_REQUIRED TASK_
Copy out the records from the line containing "Where should I click to: Select" through the line containing "coord(297,10)", leaving out any pictures.

_GIVEN ENTRIES_

_____

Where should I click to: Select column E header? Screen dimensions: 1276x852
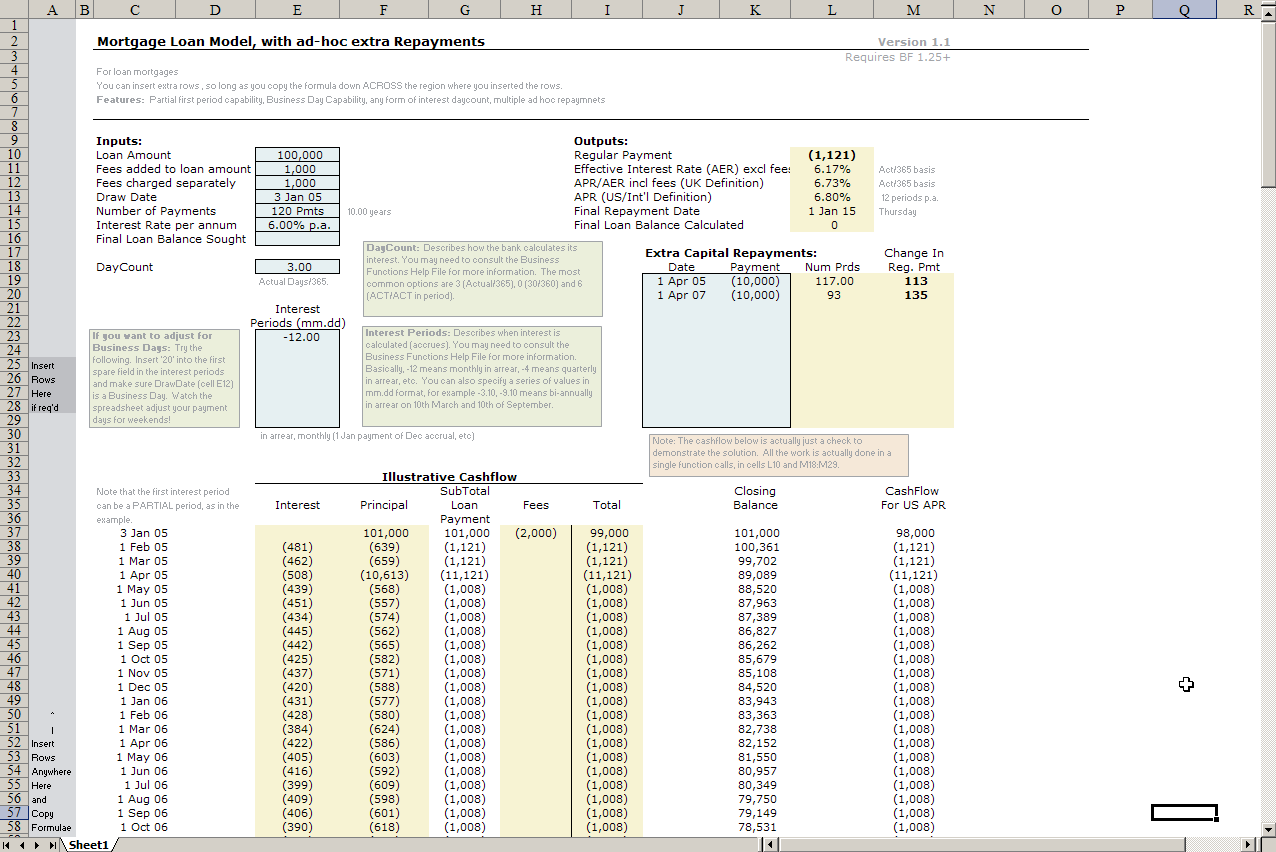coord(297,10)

_____

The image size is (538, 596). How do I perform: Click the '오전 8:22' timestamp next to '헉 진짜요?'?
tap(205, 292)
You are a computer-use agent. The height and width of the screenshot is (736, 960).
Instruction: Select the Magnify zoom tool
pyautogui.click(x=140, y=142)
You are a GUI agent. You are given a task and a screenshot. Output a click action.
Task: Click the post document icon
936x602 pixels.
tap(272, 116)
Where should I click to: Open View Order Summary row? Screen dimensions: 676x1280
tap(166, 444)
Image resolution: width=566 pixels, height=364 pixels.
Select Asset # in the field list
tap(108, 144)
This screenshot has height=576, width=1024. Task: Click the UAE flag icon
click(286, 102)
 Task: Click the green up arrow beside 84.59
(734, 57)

_____

_COMPLETE OUTPUT_
Where should I click to: Select column E header? Screen dimensions: 1276x852
coord(297,10)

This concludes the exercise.